— Data in this exercise —
_ _ _ _ _

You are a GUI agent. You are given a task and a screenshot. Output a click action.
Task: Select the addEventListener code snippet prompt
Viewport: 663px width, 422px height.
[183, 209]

_ _ _ _ _

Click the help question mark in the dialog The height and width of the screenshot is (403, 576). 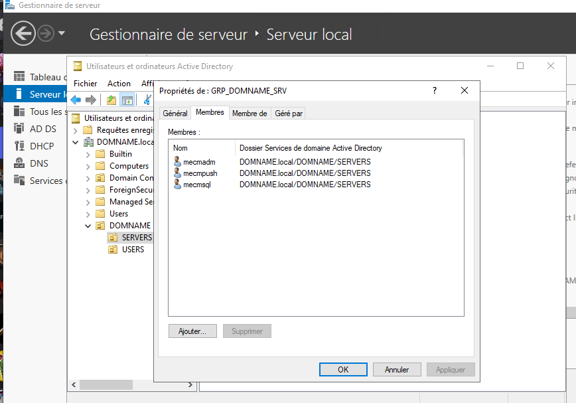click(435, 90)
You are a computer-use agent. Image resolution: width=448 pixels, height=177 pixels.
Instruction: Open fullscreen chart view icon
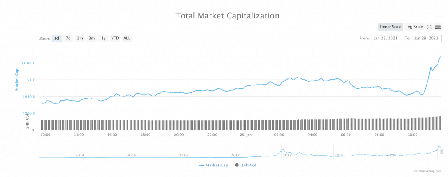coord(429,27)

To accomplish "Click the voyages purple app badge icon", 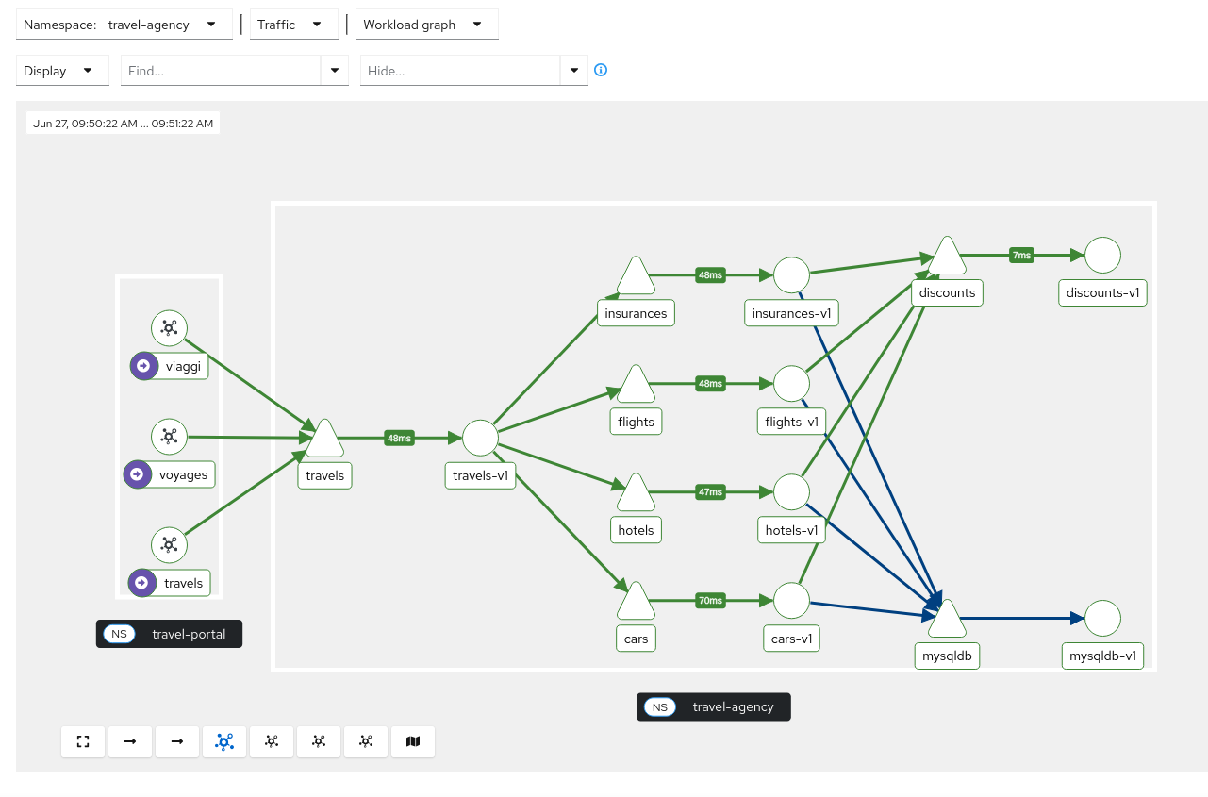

_ _ _ _ _

— What the task asks —
Report each line of the data that includes the string "agent".

— Task result —
You are a GUI agent. You are given a task and a screenshot. Output a click action.
You are a computer-use agent. Image resolution: width=448 pixels, height=177 pixels.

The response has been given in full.